About Oracle Java Cloud Service Roles and User Accounts

Oracle Java Cloud Service uses roles to control access to tasks and resources. A role assigned to a user gives certain privileges to the user.

The following table summarizes the responsibilities of each cloud role in the context of Oracle Java Cloud Service.

Role Responsibilities

Tenant User

  • Use the Oracle Java Cloud Service Console to create and manage service instances within a specific tenant. See the next table for more details.

  • Consume the network, compute, and storage resources allocated to a specific tenant.

Note:

Tenant Users should contact their Oracle Cloud Administrator or Tenant Administrator for their user sign-in credentials and the URL to access Oracle Java Cloud Service.

Tenant Administrator

  • Has permissions similar to a Tenant User.

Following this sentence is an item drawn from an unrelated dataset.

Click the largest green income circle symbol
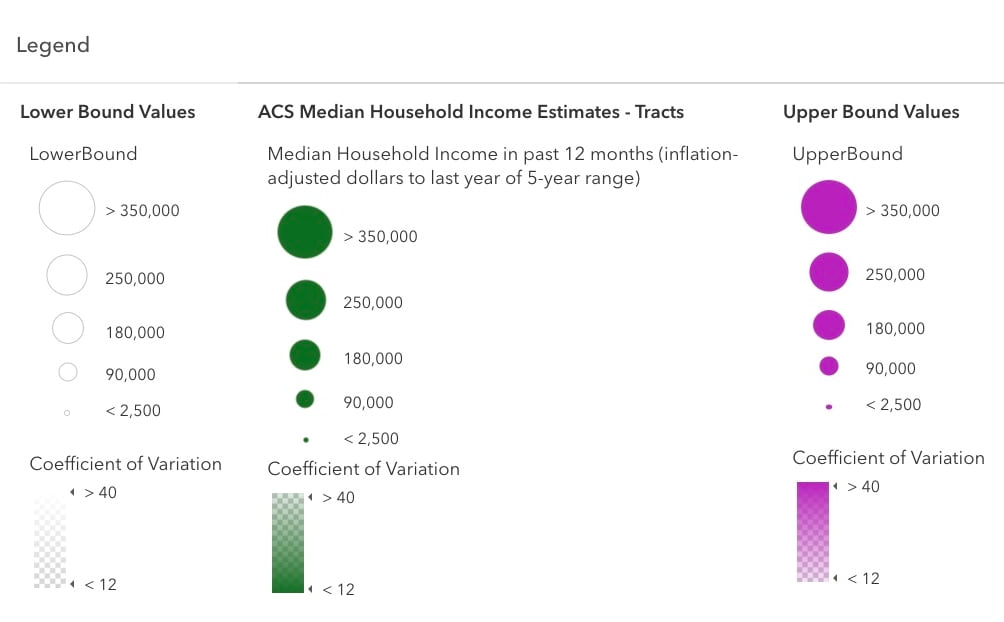Screen dimensions: 1004x622 (x=305, y=232)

  • Create and manage Tenant Users within a specific tenant.

Oracle Cloud Administrator

  • Create cloud tenants and configure the tenants for Oracle Java Cloud Service.

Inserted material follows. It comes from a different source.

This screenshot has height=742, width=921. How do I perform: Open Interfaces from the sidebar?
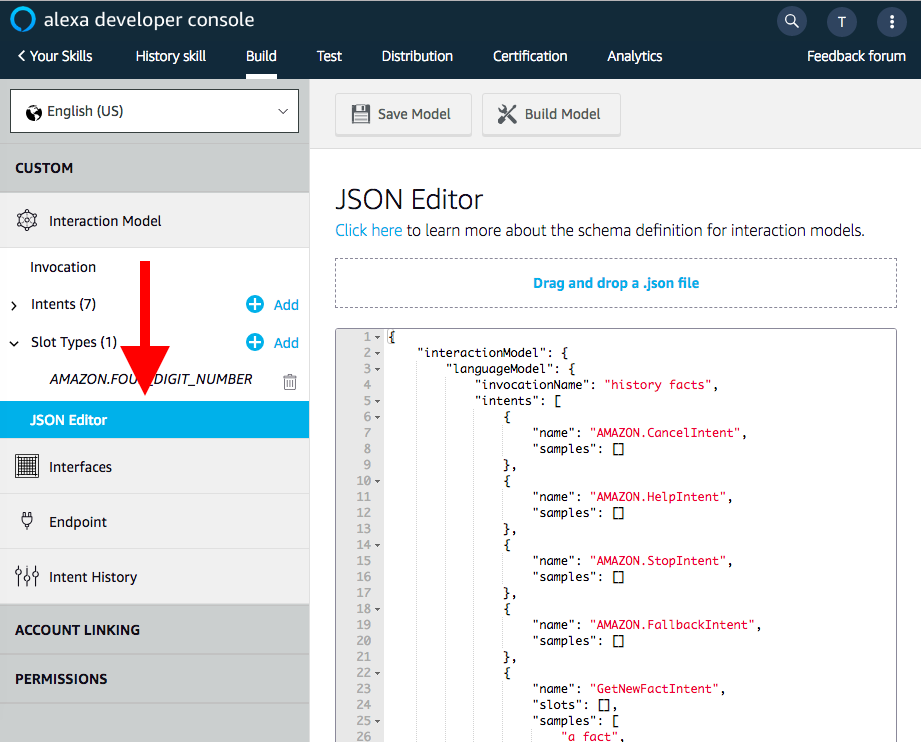click(x=80, y=467)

  • Create users and assign them roles.

  • Create cloud networks and assign them to tenants.

  • Create remote file systems to use for Oracle Java Cloud Service backups.

The following table summarizes the privileges given to the Tenant User role in Oracle Java Cloud Service.

Description of Privilege More Information

Can create and delete service instances

Managing the Life Cycle of Oracle Java Cloud Service Instances

Can stop and start service instances, and virtual machines

Stopping and Starting an Oracle Java Cloud Service Instance and Individual VMs

Can suspend and enable service instances by disabling and enabling the load balancer

Suspending an Oracle Java Cloud Service Instance

Can scale, patch, and back up or restore service instances

Scaling an Oracle Java Cloud Service Instance

Patching an Oracle Java Cloud Service Instance

Backing Up and Restoring an Oracle Java Cloud Service Instance

Can administer load balancers for service instances

Administering the Load Balancer for an Oracle Java Cloud Service Instance

When Oracle Coherence is enabled for a service instance: In addition, the Java Administrator role can:
  • Remove a Coherence data tier from a service instance (REST API only)

  • Add a Coherence data tier to an existing service instance (REST API only)

When you create an Oracle Java Cloud Service instance, the following operating system and Oracle WebLogic Server administrative user accounts are created:

User Description More Information

VM OS User

The opc user has root privileges on the OS running on a VM:

  • Can connect to a VM through SSH for direct VM-level access to an Oracle Java Cloud Service instance

  • Can create other OS accounts on a VM using the appropriate OS tool through the SSH interface

The oracle user cannot be used to log into a machine:

  • Only has regular user permissions to start and stop Oracle products that have been installed on the machine

Note that there are no default passwords for either the opc or oracle user.

SSH access to the VM by the opc user is based on the public key provided at the time the Oracle Java Cloud Service instance was provisioned.

You provide the private key when you log in to the VM as opc. Once logged in, as a root user you can switch to the oracle user with:

sudo su - oracle

Accessing a VM Through a Secure Shell (SSH)

WebLogic Administrator

Can manage Oracle WebLogic Server in Oracle Java Cloud Service

Can access and use the WebLogic Server Administration Console

Can manage users and groups in the embedded LDAP

Can configure other identity providers

Can deploy and undeploy applications using the WebLogic Server Administration Console

Accessing the Administrative Consoles Used by Oracle Java Cloud Service

Using the WebLogic Server Administration Console to Deploy and Undeploy an Application

Oracle WebLogic Server 12c (12.2.1) Administration Console Online Help

Oracle WebLogic Server 12c (12.1.3) Administration Console Online Help

Oracle WebLogic Server 11g (10.3.6) Administration Console Online Help

Note:

The WebLogic Administrator account and VM OS User accounts are not stored or managed in Oracle Cloud.

You provide the user name and password for the WebLogic Administrator when you create an Oracle Java Cloud Service instance.

The credentials and permissions for the WebLogic Administrator and all end user accounts that the administrator creates are stored and managed in Oracle WebLogic Server.